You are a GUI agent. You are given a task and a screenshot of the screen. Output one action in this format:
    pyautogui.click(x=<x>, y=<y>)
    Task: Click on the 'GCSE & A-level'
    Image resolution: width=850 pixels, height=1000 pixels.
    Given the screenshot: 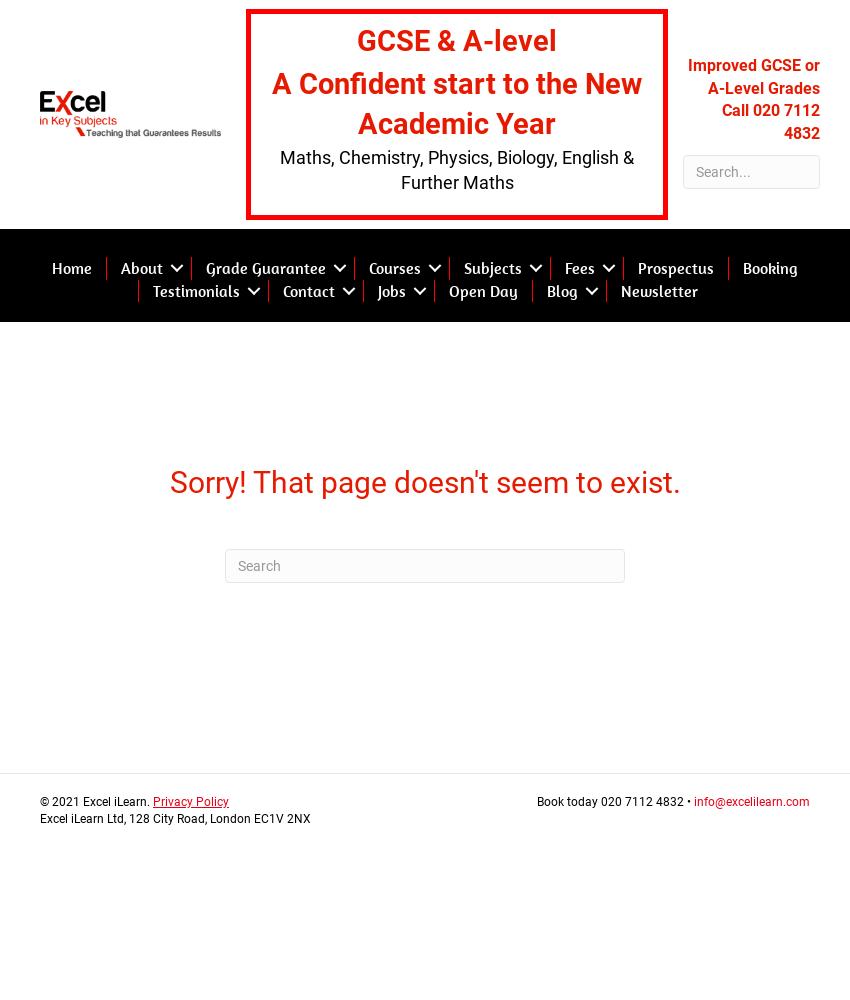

**What needs to be done:**
Copy the items above word for word and omit the pictures.

**Expected output:**
You are a GUI agent. You are given a task and a screenshot of the screen. Output one action in this format:
    pyautogui.click(x=<x>, y=<y>)
    Task: Click on the 'GCSE & A-level'
    Image resolution: width=850 pixels, height=1000 pixels.
    Given the screenshot: 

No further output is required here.